Der Junge nahm sein Wollknäuel und warf es auf den Weg. Es rollte voran und der Junge folgte ihm bis er zu dem alten Weiblein kam, von dem er das Wollknäuel einst geschenkt bekommen hatte. Er fragte sie, was er nun machen solle. Und sie antwortete, daß er seine alte Flinte mitnehmen solle und dreihundert Kasten mit Nägeln und Hufnägeln und dreihundert Tonnen Korn und dreihundert Tonnen Graupen und dreihundert Tonnen geschlachtete Schweine und dreihundert Tonnen geschlachtete Ochsen. Dann solle er das Garnknäuel im Weg voranrollen lassen bis er einen Raben und einen kleinen Troll treffen würde, dann sei er auf dem rechten Weg, denn die zwei seien verwandt mit ihr.

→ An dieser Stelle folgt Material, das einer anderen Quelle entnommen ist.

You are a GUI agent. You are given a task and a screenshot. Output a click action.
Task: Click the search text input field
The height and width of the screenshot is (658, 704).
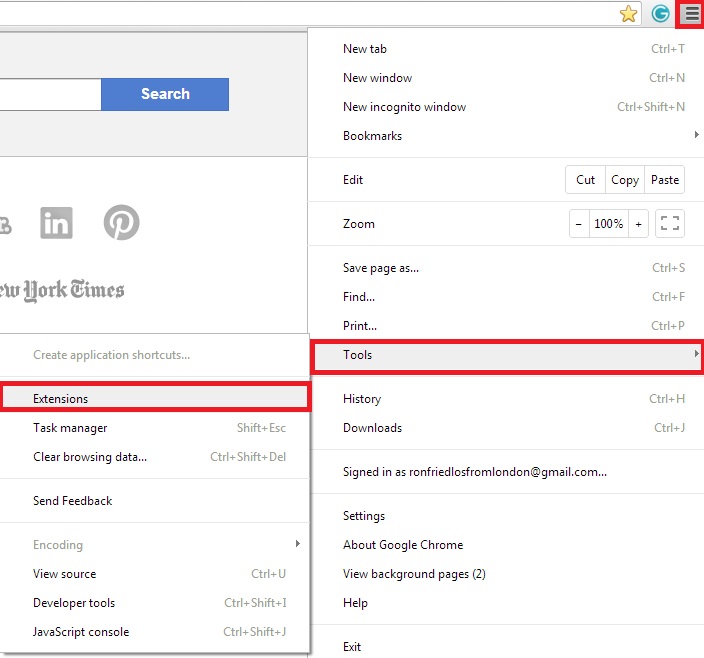(50, 94)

Gut also, der Junge tat, wie sie gesagt hatte, er ging wieder zum Königshof, nahm seine alte Flinte und bat den König um Nägel, Fleisch und Korn und Knechte, Pferde und Wagen, das alles aufzuladen und mit zunehmen. Dem König schien es zuerst, das sei doch zu viel verlangt, aber wenn er die Tochter wieder herschaffen könne, so solle er all das haben, was er wünsche, und wenn es sein halbes Reich ware.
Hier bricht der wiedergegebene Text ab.